There is no standard recipe for how to obtain a better understanding of the organic
side of prehistoric material culture. An increased strategic focus on wetland and
underwater sites with good preservation of organic materials would help (e.g. Croes
1989). The development of better survey and excavation methods could also improve the
chances for finding and salvaging organic objects (e.g. Grøn and Hermand 2015; Grøn
et al. 2021, 2022b). It is necessary to thoroughly consider how much energy and money
should be invested in the investigation of Stone Age sites where only the lithic artefacts are
preserved, in contrast to sites with good organic preservation – and typically involving a
more expensive and relatively more time-consuming phase of processing, documentation
and preservation of finds.
On the theoretical front, there is also a need for a conceptual reorientation. It is
necessary to include the broad spectrum of signals related to organic material culture,
which is normally much more dynamic than the developments we are able to observe
in slowly ‘reacting’ knapped lithics.
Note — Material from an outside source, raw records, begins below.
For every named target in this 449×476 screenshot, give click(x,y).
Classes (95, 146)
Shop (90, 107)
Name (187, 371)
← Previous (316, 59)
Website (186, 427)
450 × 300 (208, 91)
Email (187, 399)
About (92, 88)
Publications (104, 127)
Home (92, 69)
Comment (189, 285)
Since knapped lithics formed the basis for the
development of Stone Age archaeology, the focus on this aspect was understandable.
With the knowledge we have today, however, there is no valid excuse to maintain this
strong focus on the typology and technology of lithics, which in all probability were only a
relatively minor aspect of material culture, and therefore not a good indicator of either the
Cultural DyNaMICS IN StONE agE HuNtEr-gatHErErS: HIDDEN DIMENSIONS
17
interaction between different sociocultural groups or their internal cultural inventiveness
(e.g. Grøn et al. 2009).
Geographical modelling of zones with a high probability of Stone Age settlement, in
addition to a range of other serious methodological problems (e.g. Kamermans 2010; Grøn
et al. 2022a), tends to take as its starting point the topographical positions of known sites with
high lithic visibility but a lack of organic remains. The full range of archaeological evidence
needs to be taken into consideration, including landscape dynamics at different spatial and
temporal scales (Peeters 2007). The modelling of demographic features and processes in the
Stone Age cultures on the basis of radiocarbon dates, which itself has serious methodological
issues (e.g. Riede 2009), must also be seen as relatively meaningless in the absence of dates of
large numbers of ‘missing’ sites with low lithic visibility. The negative consequences of the
lack of data from the now-submerged areas, with their highly attractive coastal resources,
must, furthermore, be regarded as significant (Carleton and Groucutt 2020).
To conclude, it is necessary for Stone Age archaeology to cope with the difficult
task of finding ways of taking the ephemeral organic material culture of prehistoric
hunter-gatherers into account in a way that balances these organic materials with the
demonstrably less important knapped lithics.